WHAT THIS TASK INVOLVES :: Your copy starts at the line containing "You are a computer-use agent. 510x385 pixels." and ends at the last line below. Copy exactly, without pictures.

** THE INPUT follows **

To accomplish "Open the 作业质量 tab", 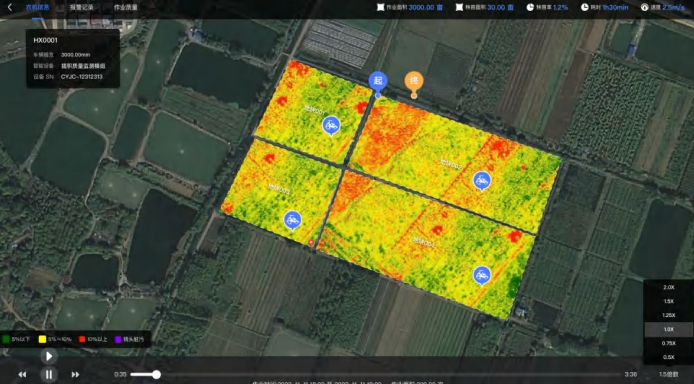I will point(125,7).
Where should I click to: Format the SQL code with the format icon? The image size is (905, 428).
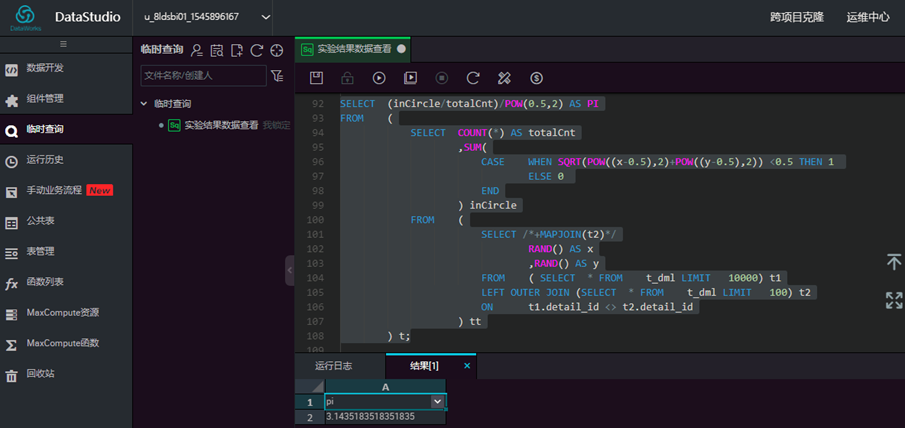click(x=504, y=78)

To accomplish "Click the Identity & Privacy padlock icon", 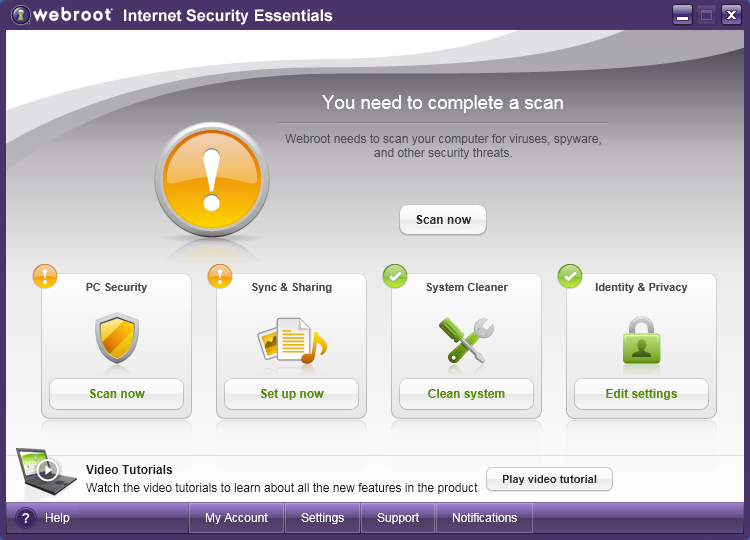I will click(x=641, y=340).
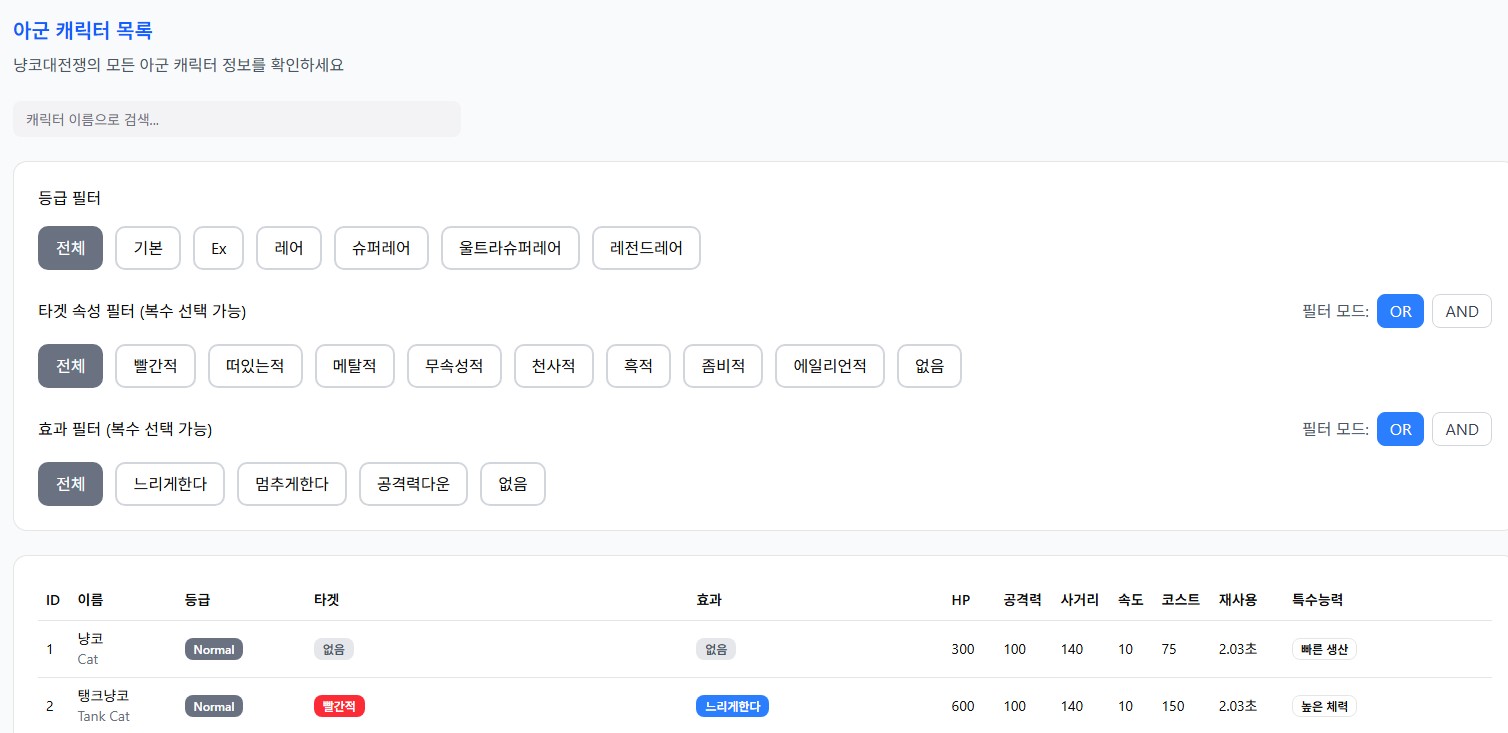Screen dimensions: 1508x733
Task: Enable the 에일리언적 target filter
Action: 829,366
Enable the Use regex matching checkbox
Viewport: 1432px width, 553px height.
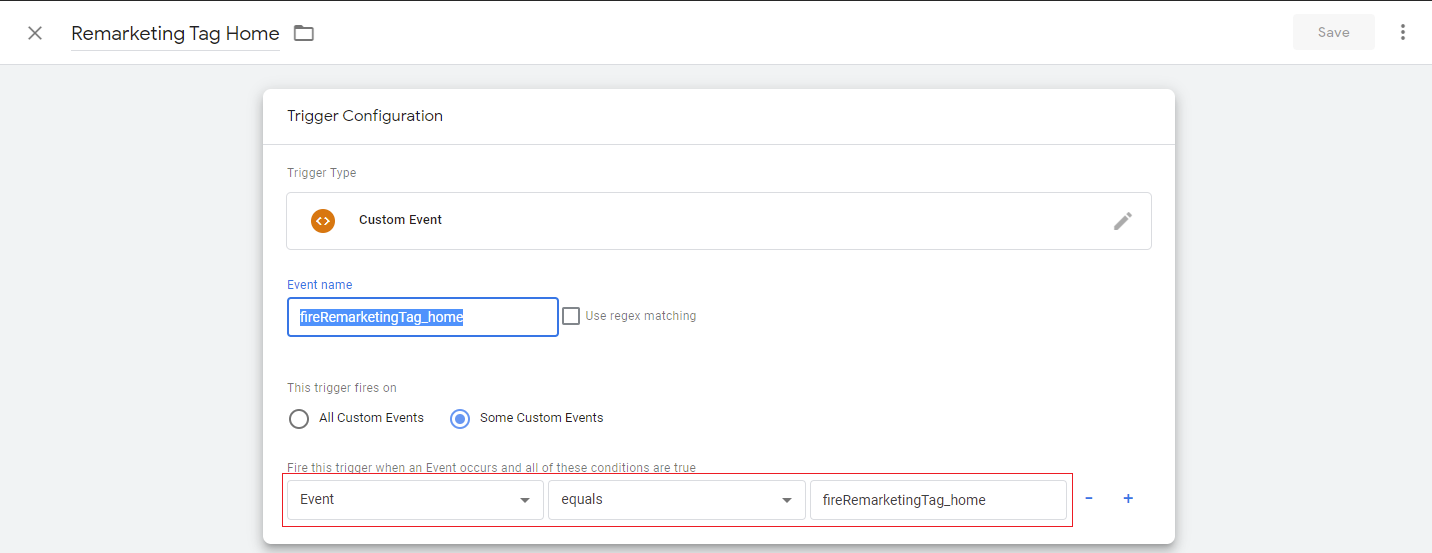[571, 316]
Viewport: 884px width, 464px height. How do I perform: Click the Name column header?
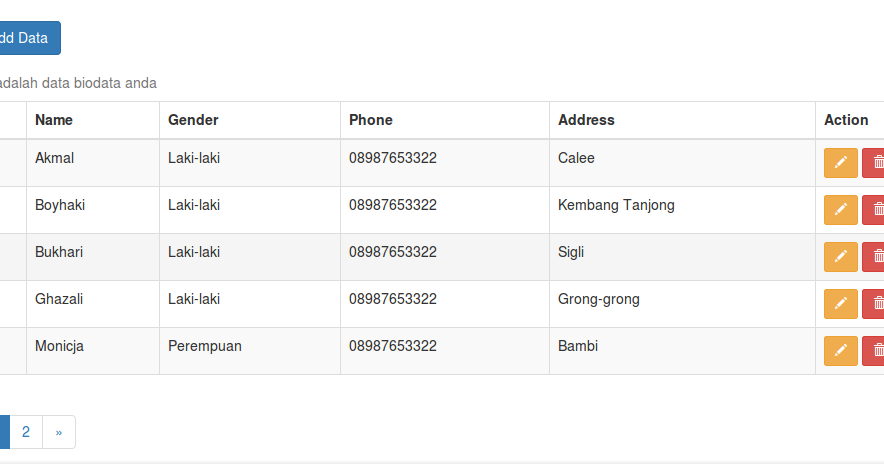pyautogui.click(x=54, y=120)
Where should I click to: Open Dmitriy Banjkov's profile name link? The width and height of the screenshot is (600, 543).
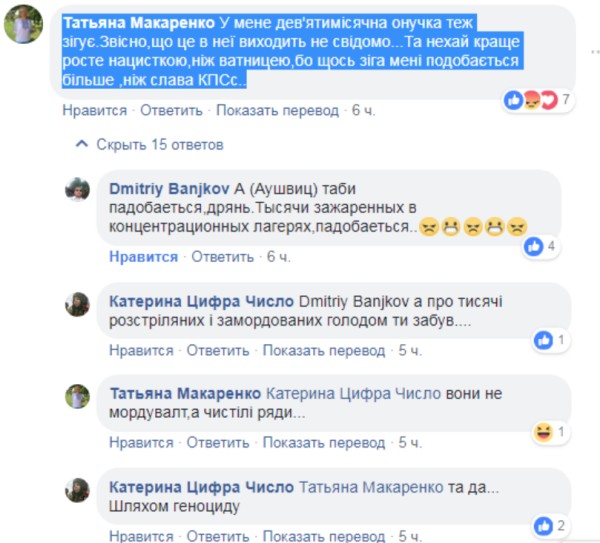(x=169, y=189)
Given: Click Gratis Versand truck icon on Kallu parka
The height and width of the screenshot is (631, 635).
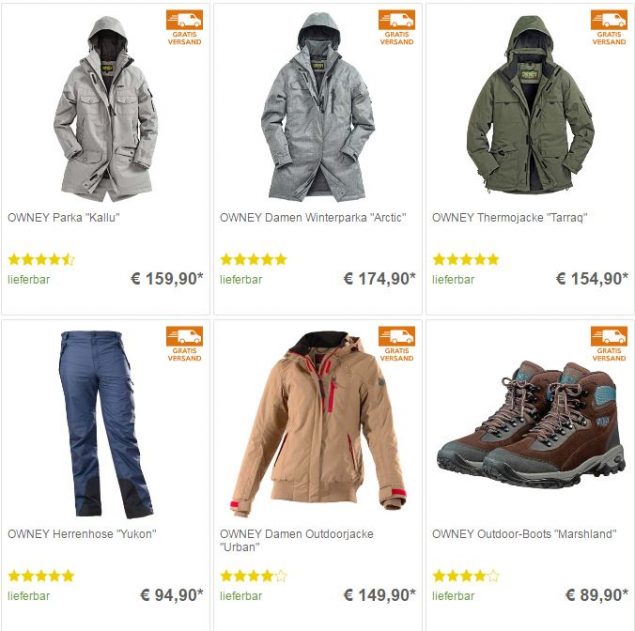Looking at the screenshot, I should [184, 28].
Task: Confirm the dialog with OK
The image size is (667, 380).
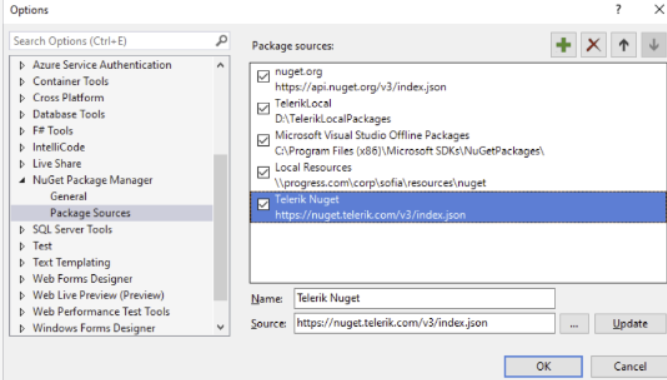Action: click(544, 366)
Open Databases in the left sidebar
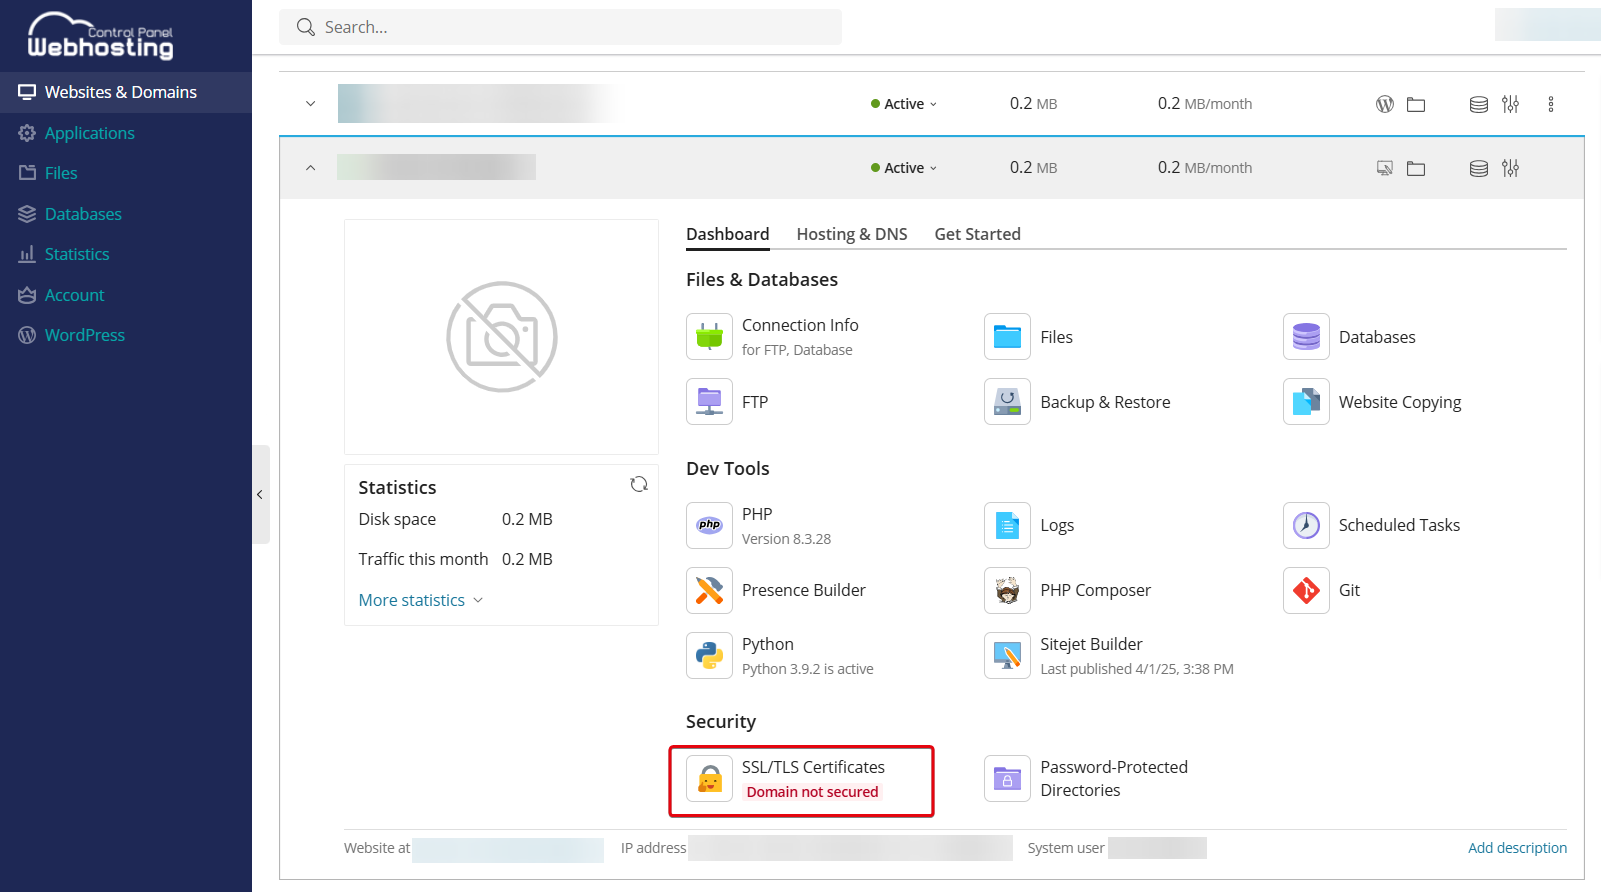 (x=83, y=214)
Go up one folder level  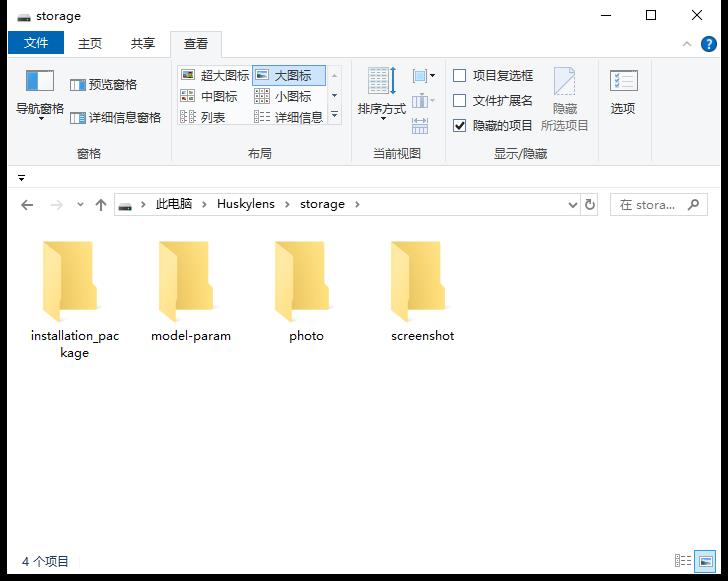coord(101,204)
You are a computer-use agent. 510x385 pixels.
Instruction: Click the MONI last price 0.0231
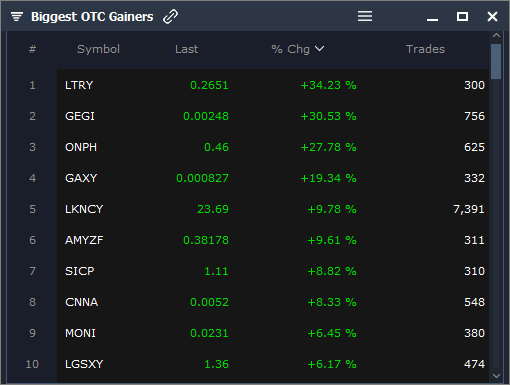pyautogui.click(x=209, y=333)
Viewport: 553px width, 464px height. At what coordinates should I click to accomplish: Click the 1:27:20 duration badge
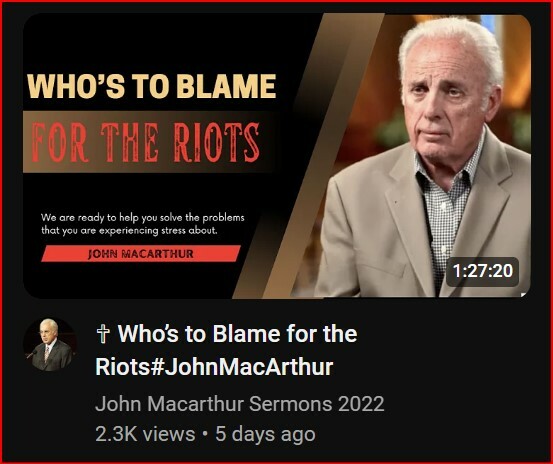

** End of THE INPUT **

ANSWER AREA ::
You are a computer-use agent. 510x385 pixels.
Instruction: Click the MONI last price 0.0231
pyautogui.click(x=209, y=333)
Viewport: 553px width, 464px height. At what coordinates should I click to accomplish: Click the 1:27:20 duration badge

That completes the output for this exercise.